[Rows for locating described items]
>> begin
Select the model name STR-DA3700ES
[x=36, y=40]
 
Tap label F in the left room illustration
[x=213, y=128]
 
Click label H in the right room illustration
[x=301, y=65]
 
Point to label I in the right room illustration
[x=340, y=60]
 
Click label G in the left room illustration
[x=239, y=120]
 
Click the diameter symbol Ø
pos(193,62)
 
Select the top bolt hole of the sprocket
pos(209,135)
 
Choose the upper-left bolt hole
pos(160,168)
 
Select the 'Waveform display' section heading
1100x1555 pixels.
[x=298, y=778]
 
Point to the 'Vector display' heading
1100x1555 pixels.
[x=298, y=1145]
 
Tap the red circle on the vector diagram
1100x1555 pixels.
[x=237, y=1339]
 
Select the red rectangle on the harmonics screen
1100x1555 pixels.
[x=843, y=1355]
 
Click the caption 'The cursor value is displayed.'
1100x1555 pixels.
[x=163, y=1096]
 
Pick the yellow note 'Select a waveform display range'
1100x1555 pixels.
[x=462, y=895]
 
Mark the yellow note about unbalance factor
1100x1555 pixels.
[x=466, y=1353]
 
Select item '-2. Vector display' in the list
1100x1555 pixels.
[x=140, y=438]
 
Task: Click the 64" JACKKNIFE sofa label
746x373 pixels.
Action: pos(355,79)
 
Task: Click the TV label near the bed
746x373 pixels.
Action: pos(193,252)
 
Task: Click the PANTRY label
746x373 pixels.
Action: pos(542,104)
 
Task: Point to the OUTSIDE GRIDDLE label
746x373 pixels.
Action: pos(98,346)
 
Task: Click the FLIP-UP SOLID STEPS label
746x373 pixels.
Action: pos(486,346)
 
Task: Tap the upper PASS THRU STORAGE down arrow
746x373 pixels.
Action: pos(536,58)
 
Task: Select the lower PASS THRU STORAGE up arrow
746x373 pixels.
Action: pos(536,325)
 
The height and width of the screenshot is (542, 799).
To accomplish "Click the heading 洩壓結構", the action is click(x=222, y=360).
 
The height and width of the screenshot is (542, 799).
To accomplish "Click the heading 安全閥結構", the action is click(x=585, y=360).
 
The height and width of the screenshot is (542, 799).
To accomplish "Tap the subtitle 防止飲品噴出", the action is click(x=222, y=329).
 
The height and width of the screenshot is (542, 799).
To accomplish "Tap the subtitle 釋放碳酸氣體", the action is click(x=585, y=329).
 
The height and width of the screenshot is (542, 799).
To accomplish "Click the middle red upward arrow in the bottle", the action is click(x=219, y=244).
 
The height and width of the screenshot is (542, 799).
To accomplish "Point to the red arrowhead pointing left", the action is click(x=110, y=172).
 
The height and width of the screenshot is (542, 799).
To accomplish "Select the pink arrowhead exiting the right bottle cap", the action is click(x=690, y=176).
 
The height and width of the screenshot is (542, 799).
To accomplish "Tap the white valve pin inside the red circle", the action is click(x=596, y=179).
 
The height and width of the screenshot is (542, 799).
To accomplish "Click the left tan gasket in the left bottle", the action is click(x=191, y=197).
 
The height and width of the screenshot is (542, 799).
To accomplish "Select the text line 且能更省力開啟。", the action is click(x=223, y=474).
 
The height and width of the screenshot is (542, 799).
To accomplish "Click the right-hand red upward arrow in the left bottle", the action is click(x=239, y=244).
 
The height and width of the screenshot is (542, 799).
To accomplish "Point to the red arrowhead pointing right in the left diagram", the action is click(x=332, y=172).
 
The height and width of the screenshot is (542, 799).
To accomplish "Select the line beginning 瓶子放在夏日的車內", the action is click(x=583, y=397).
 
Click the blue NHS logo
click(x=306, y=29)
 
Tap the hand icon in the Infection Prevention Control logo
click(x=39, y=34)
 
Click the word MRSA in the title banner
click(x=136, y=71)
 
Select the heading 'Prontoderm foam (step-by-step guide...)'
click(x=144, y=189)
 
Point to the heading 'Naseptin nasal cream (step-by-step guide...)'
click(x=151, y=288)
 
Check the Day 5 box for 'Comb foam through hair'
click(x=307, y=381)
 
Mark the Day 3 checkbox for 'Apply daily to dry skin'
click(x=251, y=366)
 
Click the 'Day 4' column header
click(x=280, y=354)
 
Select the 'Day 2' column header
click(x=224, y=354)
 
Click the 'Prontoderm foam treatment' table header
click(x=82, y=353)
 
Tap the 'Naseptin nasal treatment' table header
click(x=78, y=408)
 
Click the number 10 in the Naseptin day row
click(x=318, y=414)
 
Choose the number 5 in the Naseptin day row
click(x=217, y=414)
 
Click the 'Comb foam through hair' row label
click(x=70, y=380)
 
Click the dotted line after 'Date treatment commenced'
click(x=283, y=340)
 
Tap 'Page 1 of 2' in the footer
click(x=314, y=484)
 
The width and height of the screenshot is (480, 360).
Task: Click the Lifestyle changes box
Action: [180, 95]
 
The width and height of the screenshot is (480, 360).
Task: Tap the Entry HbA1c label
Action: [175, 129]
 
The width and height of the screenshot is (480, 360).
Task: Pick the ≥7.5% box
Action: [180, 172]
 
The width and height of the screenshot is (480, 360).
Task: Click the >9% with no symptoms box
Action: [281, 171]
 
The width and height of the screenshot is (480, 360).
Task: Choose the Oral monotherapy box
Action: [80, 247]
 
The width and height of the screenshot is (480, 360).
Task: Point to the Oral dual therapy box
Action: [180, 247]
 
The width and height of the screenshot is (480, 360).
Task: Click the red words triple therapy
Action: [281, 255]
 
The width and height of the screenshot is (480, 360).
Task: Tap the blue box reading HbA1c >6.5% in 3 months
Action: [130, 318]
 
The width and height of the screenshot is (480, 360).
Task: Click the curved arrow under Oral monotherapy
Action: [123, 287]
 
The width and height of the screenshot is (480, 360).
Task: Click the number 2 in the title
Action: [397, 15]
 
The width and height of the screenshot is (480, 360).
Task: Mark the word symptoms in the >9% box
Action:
>> end
• _Work to be completed_: Write out again every line starting with the line that contains "Click the word MRSA in the title banner" and going on through the line that contains "click(x=283, y=340)", keeping each request as it is and adding 15 to every coordinate in the answers.

• _Reply_:
Click the word MRSA in the title banner
click(x=151, y=86)
 
Select the heading 'Prontoderm foam (step-by-step guide...)'
click(x=159, y=204)
 
Point to the heading 'Naseptin nasal cream (step-by-step guide...)'
click(x=166, y=303)
 
Check the Day 5 box for 'Comb foam through hair'
click(x=322, y=396)
 
Mark the Day 3 checkbox for 'Apply daily to dry skin'
click(x=266, y=381)
 
Click the 'Day 4' column header
click(x=295, y=369)
 
Select the 'Day 2' column header
click(x=239, y=369)
 
Click the 'Prontoderm foam treatment' table header
click(x=97, y=368)
 
Tap the 'Naseptin nasal treatment' table header
click(x=93, y=423)
 
Click the number 10 in the Naseptin day row
click(x=333, y=429)
 
Choose the number 5 in the Naseptin day row
click(x=232, y=429)
 
Click the 'Comb foam through hair' row label
click(x=85, y=395)
 
Click the dotted line after 'Date treatment commenced'
click(x=298, y=355)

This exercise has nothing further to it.